Officials have also said they would crack down on illegal migration and would deport any residents who could not verify a fixed residence or place of work.

China – which has largely contained the virus with more than 85,000 cases and an official death toll that remains at 4,634 – continues to battle imported cases. On Thursday, the country reported nine new cases as of Wednesday, all of them from travellers coming from overseas.

Chinese health officials have said they believe a vaccine will be available as soon as November or December. Thousands of Chinese health workers and staff of state-owned companies have already received experimental vaccines.

Chinese vaccine maker Sinovac Biotech will begin clinical trials of its experimental vaccine on teenagers and children later this month, according to a registration record published on Wednesday.

The outbreak in Ruili comes as the World Health Organization (WHO) warned Latin American countries not to reopen too fast. WHO regional director Carissa Etienne said on Wednesday that Latin America had started to resume normal social and public life at a time when the pandemic still required major control interventions.

Cases on Colombia’s border with Venezuela have increased ten-fold in the past two weeks, Etienne said in a virtual briefing from Washington with other Pan American Health Organization directors.

Death rates are climbing in parts of Mexico, and similar trends are being seen in Ecuador, Costa Rica and Bolivia, and parts of Argentina, she warned.

Etienne said governments must monitor travel very carefully because reopening to tourism can lead to setbacks. That has happened in the Caribbean, where several countries that had virtually no cases experienced spikes as tourism resumed.

Latin America has recorded around 8.4 million coronavirus cases, and more than 315,000 deaths, according to Johns Hopkins University. Both figures are the highest of any region.

India reported another global record jump in daily coronavirus infections with 97,894 cases in the last 24 hours, data from the health ministry showed on Thursday. Total coronavirus infections in India surged past 5 million on Wednesday, piling pressure on hospitals grappling with unreliable supplies of oxygen they need to treat tens of thousands of critical patients.

In the big states of Maharashtra, Gujarat and Uttar Pradesh, some of the areas worst affected by the virus, demand for oxygen has more than tripled, doctors and government officials said, prompting urgent calls for help.

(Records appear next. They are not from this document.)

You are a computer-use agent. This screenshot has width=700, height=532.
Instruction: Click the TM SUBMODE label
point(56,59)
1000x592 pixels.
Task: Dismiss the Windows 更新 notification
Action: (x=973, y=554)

There are 29.8 million coronavirus cases worldwide and 939,427 people have died over the course of the pandemic so far.

New Zealand, one of the first countries to virtually eliminate community transmission following one of the strictest lockdowns worldwide, saw its gross domestic product (GDP) fall by 12.2% in the June quarter, the largest quarterly fall since such records began in 1987, as Covid restrictions affected economic activity, Stats NZ said today.

Meanwhile in the United States, the director of the Centers for Disease Control and Prevention, Robert Redfield, has told a Senate panel that he thinks it will take one year before a coronavirus vaccine will be “generally available to the American public”.

That estimation contrasts with recent bullish messaging by Donald Trump, who on Tuesday repeated his assertion that “we’re going to have a vaccine in a matter of weeks” even though a successful vaccine has yet to be unveiled from ongoing US trials. The president later said Redfield must have been “confused”.

  • The number of confirmed cases in Germany increased by 2,194 to 265,857 on Thursday, the second-highest daily total since April.

  • In the US, New York City mayor Bill de Blasio is to furlough himself and his staff for a week in order to close a $7bn budget shortfall created by the pandemic.

  • The average age of people infected with Covid-19 is coming down, according to a World Health Organization expert Dr Maria Van Kerkhove. She told a Q&A that incidences of hospitalisation among those aged 15 to 49 years are increasing and said it was possible for the same person to be infected with influenza and Covid-19.

  • South Africa will reopen its borders to most countries next month, the president said on Wednesday, part of a wider easing of measures announced as figures continue to improve.